What the task requires: Rewrite the entries starting at the line containing "What do you see at coordinates (2566, 64)" and ending at the line containing "to the previous", putting "Explain the element" in place of "Describe the element" and keeping everything else the same.

::::

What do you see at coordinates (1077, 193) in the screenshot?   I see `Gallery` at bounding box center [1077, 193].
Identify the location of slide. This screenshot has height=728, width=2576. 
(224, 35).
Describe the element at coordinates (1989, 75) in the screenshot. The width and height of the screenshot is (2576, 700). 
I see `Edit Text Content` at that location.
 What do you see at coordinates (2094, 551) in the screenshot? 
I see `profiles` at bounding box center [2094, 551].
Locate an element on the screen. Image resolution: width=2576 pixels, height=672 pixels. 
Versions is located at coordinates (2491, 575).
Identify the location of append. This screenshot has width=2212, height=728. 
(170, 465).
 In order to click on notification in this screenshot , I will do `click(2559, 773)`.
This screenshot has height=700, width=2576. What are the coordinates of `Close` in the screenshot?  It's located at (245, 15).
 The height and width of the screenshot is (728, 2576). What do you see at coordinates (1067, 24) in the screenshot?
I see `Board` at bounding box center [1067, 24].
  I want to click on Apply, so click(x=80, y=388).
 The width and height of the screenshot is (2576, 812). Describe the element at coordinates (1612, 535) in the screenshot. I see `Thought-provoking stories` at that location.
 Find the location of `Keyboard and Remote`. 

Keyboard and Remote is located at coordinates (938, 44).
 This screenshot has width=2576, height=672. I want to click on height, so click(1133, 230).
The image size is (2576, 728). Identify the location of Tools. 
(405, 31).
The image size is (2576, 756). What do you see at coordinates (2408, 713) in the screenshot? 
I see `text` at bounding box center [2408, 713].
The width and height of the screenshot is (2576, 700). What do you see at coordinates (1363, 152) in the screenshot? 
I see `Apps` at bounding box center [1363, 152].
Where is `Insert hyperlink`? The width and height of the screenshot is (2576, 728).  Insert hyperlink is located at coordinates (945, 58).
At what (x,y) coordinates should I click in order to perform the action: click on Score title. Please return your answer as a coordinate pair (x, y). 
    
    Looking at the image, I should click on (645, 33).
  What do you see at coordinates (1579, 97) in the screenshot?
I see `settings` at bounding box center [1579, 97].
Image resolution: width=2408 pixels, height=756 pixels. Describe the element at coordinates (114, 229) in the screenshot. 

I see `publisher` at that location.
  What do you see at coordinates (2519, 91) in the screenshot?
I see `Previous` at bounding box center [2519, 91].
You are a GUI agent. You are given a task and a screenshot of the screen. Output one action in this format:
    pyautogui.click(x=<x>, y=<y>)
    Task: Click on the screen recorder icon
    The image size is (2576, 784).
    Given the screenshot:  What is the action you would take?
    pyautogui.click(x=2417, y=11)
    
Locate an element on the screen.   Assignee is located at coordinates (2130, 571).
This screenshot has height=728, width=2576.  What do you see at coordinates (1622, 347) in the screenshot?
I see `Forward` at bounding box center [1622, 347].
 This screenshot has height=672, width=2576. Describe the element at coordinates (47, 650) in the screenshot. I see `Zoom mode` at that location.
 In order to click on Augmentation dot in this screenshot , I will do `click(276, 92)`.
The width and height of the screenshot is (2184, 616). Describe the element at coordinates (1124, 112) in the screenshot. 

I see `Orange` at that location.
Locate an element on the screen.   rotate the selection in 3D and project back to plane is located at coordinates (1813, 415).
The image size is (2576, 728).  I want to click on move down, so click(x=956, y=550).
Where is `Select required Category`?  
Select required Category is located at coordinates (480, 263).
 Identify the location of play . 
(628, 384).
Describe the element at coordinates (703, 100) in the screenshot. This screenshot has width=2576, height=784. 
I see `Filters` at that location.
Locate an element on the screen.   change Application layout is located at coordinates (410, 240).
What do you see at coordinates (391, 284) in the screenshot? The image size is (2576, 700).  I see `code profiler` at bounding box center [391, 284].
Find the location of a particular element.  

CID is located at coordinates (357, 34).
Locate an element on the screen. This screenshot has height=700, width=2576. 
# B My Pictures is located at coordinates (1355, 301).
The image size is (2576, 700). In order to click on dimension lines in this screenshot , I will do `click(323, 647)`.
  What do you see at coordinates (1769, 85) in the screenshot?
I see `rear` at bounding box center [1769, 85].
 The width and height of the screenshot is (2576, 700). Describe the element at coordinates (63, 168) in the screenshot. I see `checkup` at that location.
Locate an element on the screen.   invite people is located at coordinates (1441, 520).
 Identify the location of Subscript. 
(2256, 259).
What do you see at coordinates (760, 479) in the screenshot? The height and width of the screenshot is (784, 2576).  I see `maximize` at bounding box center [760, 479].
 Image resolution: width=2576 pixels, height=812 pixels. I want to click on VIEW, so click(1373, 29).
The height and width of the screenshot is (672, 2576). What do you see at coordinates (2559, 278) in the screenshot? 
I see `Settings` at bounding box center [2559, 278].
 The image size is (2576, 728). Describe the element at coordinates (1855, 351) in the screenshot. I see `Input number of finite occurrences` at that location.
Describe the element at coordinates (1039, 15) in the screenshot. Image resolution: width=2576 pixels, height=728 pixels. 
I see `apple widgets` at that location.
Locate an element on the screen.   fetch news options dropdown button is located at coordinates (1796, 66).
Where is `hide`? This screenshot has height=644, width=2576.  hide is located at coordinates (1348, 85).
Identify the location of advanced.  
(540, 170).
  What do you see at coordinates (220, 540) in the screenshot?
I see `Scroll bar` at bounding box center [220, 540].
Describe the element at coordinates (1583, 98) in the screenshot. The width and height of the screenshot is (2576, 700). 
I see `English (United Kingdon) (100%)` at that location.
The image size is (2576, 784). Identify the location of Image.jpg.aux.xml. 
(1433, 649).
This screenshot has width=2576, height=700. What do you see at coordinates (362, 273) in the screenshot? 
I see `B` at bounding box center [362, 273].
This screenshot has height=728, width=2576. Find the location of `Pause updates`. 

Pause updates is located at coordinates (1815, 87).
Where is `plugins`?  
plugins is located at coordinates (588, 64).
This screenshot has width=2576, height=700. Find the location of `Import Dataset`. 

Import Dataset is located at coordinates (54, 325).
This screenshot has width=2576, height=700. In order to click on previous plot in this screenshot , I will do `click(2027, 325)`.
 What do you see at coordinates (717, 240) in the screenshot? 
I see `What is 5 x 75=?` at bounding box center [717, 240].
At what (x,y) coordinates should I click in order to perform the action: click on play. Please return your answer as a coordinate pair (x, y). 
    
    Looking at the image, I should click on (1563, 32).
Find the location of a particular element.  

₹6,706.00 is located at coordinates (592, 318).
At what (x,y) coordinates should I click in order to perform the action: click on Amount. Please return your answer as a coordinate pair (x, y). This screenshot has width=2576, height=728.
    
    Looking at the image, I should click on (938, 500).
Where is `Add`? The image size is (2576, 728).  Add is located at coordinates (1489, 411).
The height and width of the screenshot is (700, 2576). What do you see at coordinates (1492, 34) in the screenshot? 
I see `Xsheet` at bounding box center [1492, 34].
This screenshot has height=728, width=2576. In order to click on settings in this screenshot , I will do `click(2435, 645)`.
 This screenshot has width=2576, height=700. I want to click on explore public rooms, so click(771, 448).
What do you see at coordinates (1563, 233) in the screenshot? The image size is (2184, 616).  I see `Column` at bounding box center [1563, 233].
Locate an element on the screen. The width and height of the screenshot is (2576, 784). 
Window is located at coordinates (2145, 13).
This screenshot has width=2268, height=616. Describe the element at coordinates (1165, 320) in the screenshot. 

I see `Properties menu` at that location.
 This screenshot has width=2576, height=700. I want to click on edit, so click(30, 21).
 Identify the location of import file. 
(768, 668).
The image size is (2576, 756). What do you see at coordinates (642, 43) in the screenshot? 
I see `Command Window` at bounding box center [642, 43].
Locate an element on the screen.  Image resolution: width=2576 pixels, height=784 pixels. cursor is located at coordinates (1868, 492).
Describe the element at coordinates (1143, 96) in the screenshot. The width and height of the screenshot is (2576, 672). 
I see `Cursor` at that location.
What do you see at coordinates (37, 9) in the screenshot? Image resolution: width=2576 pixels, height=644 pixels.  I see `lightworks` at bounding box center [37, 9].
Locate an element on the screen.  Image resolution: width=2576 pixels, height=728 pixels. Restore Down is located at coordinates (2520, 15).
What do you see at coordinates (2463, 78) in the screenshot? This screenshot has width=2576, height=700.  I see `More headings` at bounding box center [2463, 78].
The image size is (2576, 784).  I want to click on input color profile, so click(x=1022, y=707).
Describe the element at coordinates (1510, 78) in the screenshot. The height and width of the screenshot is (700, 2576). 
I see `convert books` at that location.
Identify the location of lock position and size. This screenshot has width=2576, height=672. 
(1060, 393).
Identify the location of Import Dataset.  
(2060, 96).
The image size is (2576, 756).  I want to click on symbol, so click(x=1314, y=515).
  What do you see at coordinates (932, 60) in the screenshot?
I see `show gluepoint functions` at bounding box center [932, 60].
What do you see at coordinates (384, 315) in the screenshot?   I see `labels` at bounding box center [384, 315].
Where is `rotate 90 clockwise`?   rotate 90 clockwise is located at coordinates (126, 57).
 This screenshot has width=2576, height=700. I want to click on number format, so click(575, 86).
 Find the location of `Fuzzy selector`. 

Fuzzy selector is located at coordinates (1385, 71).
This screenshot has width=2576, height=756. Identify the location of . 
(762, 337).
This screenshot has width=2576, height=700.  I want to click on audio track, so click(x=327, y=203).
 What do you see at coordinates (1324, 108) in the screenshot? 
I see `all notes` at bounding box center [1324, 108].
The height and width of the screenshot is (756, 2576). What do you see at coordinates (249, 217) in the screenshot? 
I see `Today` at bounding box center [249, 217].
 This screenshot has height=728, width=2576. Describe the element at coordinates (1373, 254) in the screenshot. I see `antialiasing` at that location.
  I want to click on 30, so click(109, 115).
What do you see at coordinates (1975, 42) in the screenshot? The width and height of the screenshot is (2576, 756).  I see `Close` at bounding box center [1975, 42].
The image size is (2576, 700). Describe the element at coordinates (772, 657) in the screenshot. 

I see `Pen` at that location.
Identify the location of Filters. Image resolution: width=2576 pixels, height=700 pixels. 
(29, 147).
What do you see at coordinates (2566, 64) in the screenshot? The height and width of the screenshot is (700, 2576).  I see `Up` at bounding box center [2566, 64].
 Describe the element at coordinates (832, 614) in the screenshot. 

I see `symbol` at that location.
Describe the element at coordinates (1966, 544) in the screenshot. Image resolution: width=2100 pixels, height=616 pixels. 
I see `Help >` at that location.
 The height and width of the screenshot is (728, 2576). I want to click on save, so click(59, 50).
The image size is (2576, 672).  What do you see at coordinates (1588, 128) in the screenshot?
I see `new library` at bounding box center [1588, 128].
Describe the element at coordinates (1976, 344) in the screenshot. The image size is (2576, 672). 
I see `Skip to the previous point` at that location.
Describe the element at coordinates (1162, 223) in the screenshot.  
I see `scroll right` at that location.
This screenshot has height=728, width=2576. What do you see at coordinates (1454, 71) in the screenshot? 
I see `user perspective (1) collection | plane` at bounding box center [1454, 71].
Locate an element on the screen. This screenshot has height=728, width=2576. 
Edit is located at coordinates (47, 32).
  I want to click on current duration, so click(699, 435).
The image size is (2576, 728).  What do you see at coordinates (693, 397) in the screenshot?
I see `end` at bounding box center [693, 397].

::::

Response to this task:
What do you see at coordinates (2566, 64) in the screenshot? The height and width of the screenshot is (700, 2576).  I see `Up` at bounding box center [2566, 64].
 Explain the element at coordinates (832, 614) in the screenshot. 

I see `symbol` at that location.
Explain the element at coordinates (1966, 544) in the screenshot. Image resolution: width=2100 pixels, height=616 pixels. 
I see `Help >` at that location.
 The height and width of the screenshot is (728, 2576). I want to click on save, so click(59, 50).
The image size is (2576, 672).  What do you see at coordinates (1588, 128) in the screenshot?
I see `new library` at bounding box center [1588, 128].
Explain the element at coordinates (1976, 344) in the screenshot. The image size is (2576, 672). 
I see `Skip to the previous point` at that location.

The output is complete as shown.